*The problem*:
Your answer should be each line of the entries that contains the word "breadcrumb", copied in full.

(Collected data entries)
╭──

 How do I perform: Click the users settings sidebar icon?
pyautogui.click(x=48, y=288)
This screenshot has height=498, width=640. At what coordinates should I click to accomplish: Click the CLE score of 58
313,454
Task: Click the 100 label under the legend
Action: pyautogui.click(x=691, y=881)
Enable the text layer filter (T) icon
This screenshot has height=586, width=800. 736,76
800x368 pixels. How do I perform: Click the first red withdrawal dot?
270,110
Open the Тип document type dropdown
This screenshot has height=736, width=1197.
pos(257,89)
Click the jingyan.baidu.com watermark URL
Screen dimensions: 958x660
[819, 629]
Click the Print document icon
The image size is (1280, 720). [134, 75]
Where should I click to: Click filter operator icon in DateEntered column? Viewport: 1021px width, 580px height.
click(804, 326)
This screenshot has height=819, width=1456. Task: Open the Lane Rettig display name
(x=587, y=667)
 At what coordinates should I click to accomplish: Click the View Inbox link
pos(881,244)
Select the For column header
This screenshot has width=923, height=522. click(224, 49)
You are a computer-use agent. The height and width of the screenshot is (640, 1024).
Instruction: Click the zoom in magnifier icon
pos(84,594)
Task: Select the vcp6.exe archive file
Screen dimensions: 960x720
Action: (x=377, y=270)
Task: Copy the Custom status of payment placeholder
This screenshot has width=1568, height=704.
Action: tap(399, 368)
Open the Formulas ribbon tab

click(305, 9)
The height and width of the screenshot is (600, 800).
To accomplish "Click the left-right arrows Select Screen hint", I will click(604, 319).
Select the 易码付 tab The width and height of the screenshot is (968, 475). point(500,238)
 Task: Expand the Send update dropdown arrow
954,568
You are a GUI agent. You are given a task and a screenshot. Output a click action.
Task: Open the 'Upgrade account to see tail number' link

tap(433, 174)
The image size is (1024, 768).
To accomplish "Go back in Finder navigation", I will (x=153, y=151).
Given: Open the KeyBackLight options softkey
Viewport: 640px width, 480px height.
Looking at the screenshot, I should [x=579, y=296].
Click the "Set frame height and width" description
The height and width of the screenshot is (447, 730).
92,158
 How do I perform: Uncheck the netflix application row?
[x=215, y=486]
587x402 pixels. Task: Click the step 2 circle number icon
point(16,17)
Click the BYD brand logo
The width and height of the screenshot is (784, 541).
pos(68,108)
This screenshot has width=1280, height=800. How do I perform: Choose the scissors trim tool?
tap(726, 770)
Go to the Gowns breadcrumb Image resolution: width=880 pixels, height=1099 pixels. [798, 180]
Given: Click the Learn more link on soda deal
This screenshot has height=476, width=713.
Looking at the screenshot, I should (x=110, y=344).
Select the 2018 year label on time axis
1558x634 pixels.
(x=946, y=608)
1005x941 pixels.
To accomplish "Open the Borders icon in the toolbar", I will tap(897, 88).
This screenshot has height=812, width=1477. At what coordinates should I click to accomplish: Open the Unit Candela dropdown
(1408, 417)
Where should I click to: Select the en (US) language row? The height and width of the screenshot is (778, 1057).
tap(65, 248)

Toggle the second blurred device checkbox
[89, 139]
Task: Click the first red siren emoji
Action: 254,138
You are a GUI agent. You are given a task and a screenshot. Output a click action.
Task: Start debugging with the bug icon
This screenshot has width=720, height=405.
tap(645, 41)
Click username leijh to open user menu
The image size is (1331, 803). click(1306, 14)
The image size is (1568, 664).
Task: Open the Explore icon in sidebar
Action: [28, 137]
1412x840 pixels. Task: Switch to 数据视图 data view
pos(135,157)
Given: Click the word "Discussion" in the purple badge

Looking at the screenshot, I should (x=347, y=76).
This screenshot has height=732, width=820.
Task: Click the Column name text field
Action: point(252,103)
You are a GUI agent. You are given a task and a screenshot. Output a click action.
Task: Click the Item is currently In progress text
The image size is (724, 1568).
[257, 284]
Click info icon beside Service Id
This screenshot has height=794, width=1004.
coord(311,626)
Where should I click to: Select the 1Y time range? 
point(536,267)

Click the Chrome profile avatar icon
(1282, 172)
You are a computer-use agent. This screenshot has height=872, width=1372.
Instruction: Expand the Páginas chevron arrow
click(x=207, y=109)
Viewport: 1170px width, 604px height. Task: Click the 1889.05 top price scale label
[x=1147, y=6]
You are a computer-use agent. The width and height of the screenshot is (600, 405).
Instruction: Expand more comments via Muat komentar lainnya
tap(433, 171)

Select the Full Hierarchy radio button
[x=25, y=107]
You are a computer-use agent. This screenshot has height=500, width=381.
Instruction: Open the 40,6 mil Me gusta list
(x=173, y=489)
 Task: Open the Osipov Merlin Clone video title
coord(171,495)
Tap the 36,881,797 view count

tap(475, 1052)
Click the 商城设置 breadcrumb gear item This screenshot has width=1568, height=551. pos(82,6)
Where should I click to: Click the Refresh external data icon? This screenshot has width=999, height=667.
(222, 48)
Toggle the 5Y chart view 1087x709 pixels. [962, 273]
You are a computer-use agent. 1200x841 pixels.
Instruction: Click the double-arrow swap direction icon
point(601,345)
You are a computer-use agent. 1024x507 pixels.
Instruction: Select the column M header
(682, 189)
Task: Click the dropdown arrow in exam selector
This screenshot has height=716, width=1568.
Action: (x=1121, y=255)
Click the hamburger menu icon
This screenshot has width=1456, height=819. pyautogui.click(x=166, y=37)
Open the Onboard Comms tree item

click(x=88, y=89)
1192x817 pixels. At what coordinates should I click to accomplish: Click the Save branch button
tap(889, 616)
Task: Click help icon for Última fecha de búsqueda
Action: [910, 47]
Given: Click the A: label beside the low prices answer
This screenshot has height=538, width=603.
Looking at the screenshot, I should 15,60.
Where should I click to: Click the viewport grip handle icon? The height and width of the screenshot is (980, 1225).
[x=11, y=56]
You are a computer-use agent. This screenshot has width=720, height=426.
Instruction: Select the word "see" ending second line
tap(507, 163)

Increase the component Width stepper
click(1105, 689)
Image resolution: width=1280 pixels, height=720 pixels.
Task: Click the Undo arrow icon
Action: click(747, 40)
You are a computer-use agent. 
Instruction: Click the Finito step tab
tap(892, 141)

╰──

*Exercise answer*:
Go to the Gowns breadcrumb Image resolution: width=880 pixels, height=1099 pixels. [798, 180]
Click the 商城设置 breadcrumb gear item This screenshot has width=1568, height=551. pos(82,6)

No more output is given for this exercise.